• [WHAT IS BEING ASKED]
Please write out only the lines from the line with "1376x867 pixels." to the line with "the Abort Execution", inclusive, exactly as they stand below, without the pictures.

• [INPUT DATA]
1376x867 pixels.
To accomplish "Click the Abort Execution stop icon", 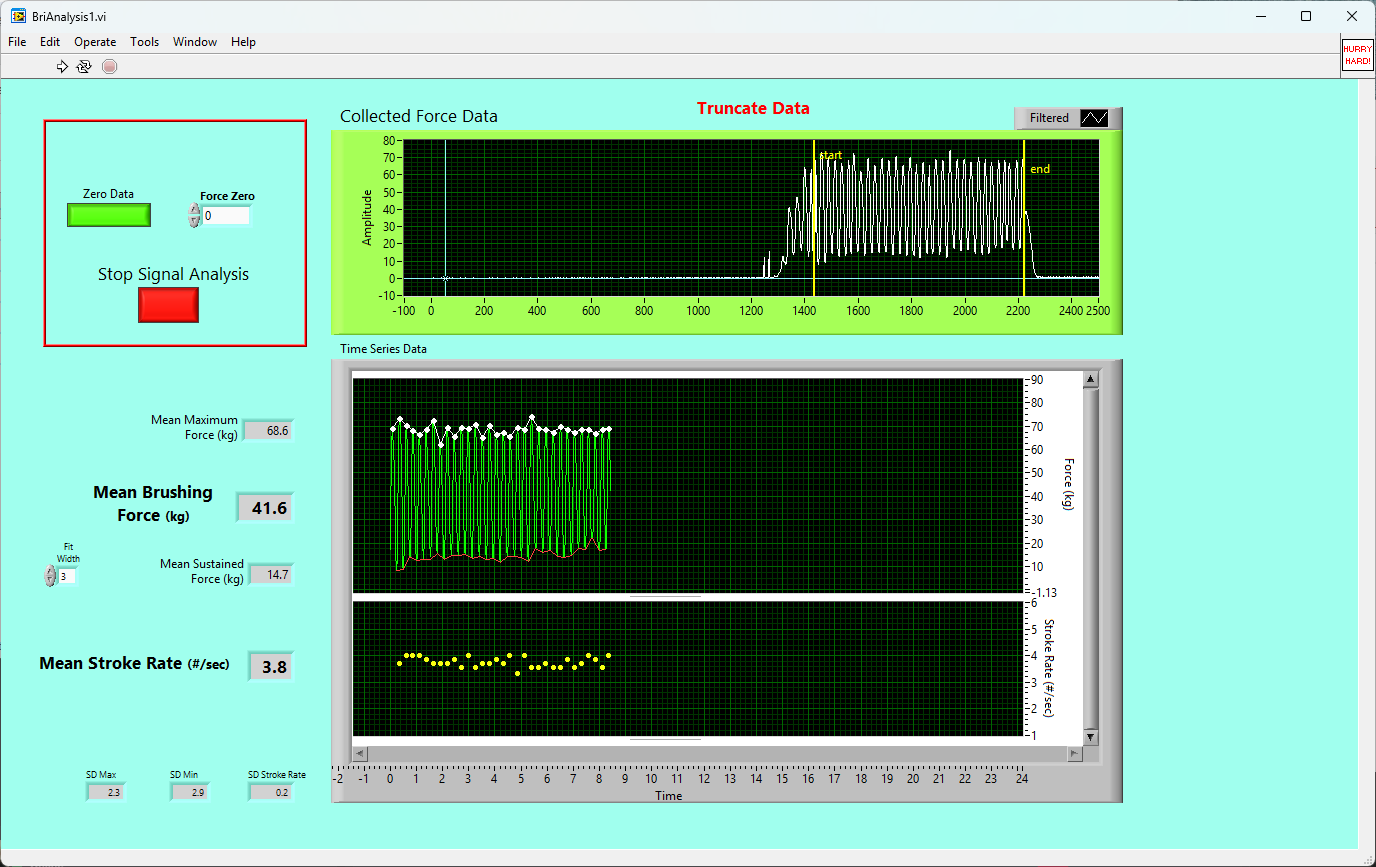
---
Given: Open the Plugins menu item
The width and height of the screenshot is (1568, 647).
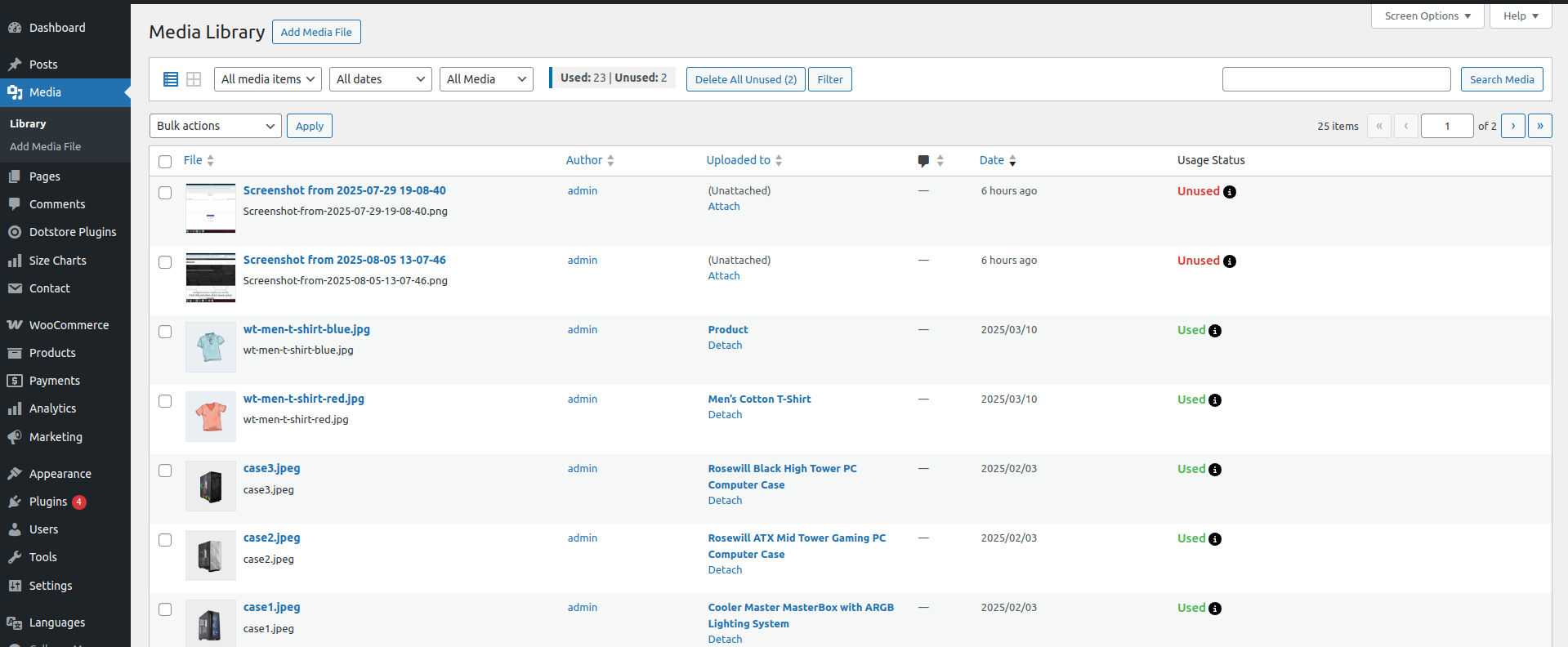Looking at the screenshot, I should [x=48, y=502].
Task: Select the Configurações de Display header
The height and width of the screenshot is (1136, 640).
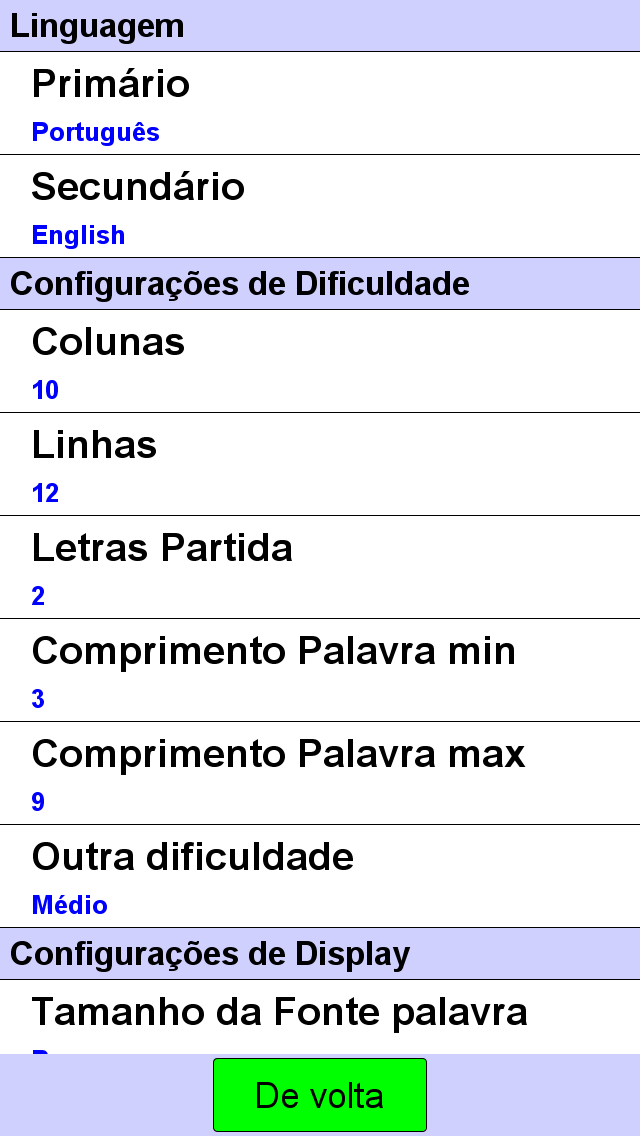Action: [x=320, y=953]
--
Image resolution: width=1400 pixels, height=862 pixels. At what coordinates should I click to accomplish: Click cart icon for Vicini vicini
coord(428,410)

• [WRITTEN SOLUTION]
1376x867 pixels.
To accomplish "Click the Abort Execution stop icon", 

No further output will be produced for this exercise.